The system improves with use. The kill registry grows with PM decisions. The existing spec pool accumulates history. The routing gets better as the database fills with curated judgment calls. This is what makes it infrastructure rather than a tool — it compounds.
What this is actually for
The specs this system produces are starting points, not finished work. A PM who receives a spec in their queue this Monday gets a structured document with a JTBD profile, an opportunity score, a debate summary with RICE components, an org review across eight functions, and a solution proposal. They didn’t ask for it. They didn’t know the pattern existed until the system surfaced it.
Their job is judgment — is this real, is it worth pursuing, does it fit the current direction. The AI handled the aggregation, the synthesis, the framing. The PM handles the decision.
That’s the organizational intelligence layer that didn’t exist before. Not a tool any individual PM uses. A system the entire organization benefits from without changing how they work.
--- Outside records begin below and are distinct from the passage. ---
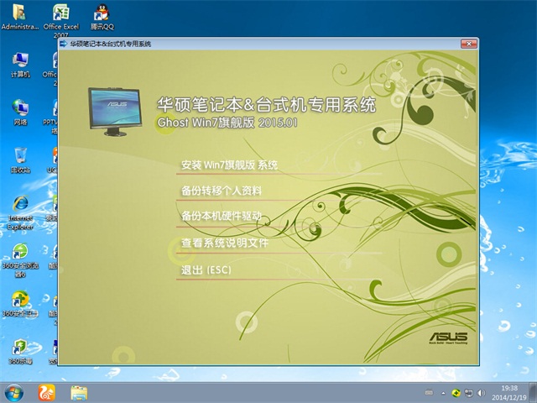Image resolution: width=537 pixels, height=403 pixels.
Task: Click the volume speaker tray icon
Action: (x=482, y=392)
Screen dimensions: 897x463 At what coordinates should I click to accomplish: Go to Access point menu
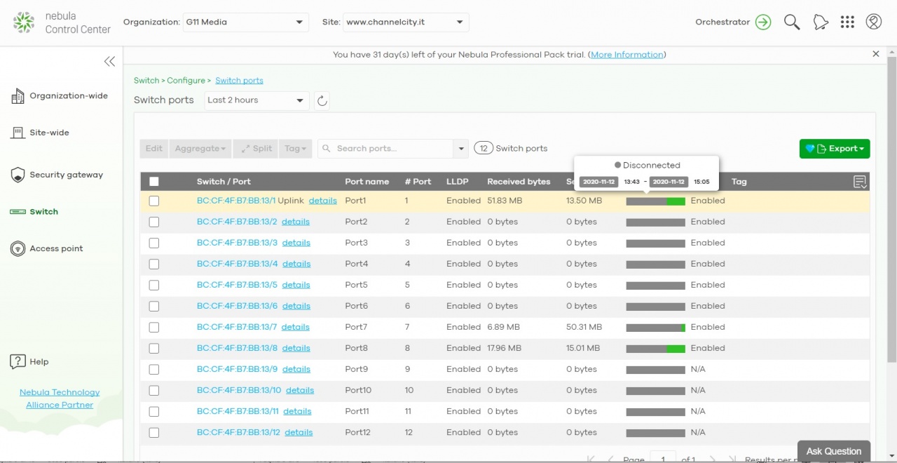click(56, 248)
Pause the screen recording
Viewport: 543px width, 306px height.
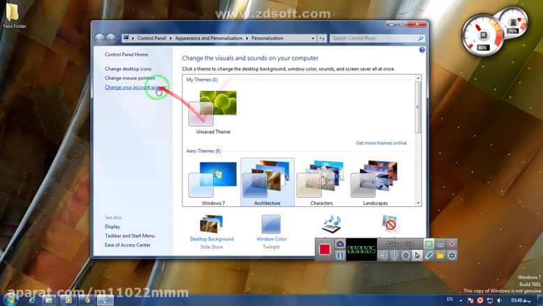[340, 256]
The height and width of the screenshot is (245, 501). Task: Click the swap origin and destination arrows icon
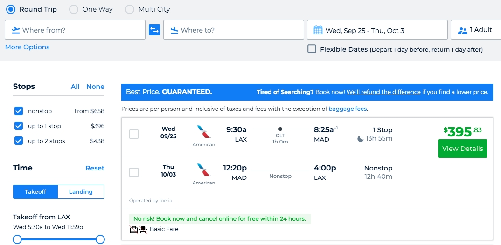pyautogui.click(x=154, y=30)
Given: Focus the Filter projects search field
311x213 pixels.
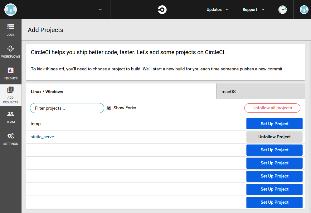Looking at the screenshot, I should coord(67,108).
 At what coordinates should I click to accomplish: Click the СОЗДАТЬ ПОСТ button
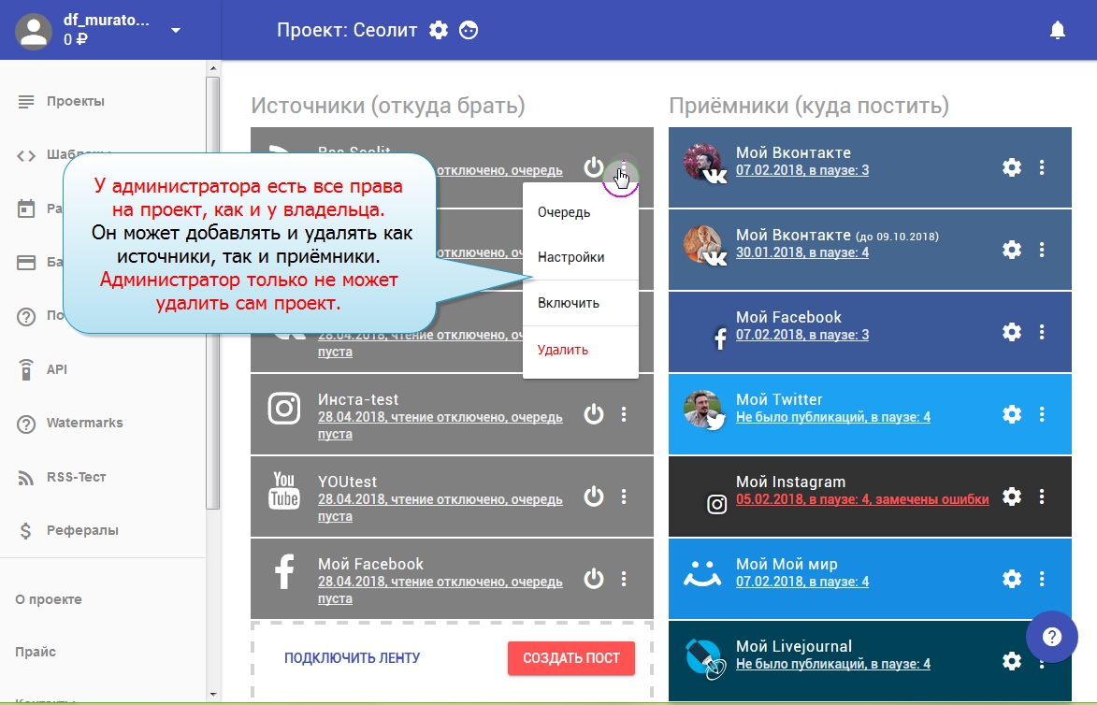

The patterns that live between product areas, that no single PM would have seen from their vantage point, surface automatically.
The system doesn’t decide what to build. It decides what’s worth looking at.
None of this replaced any PM’s judgment. The PM who receives a spec on Monday still does the real work — evaluating the evidence, pressure-testing the framing, deciding whether the opportunity is real and whether now is the right time. What changed is what lands on their desk. Not the loudest request from the last customer call. The patterns the data was pointing to all along, distilled, ranked, and waiting for a decision.
The cost cap story is worth dwelling on. A $19,000 potential run wasn’t a system failure — it was the system behaving exactly as designed, just with parameters that hadn’t been thought through. The recognition came from reading run logs, not from an alert. The fix was a product decision: what constitutes a signal cluster worth pursuing, and what’s noise. Raising the minimum cluster size from three to fifteen wasn’t an optimization. It was a definition. A product opportunity requires evidence from multiple independent customers across time. One signal isn’t a pattern. Fifteen probably are.
Building that constraint into the architecture as a hard cap — not just a configuration value — is the kind of decision that separates infrastructure from prototypes. Prototypes handle the happy path. Infrastructure handles what happens when the numbers are wrong.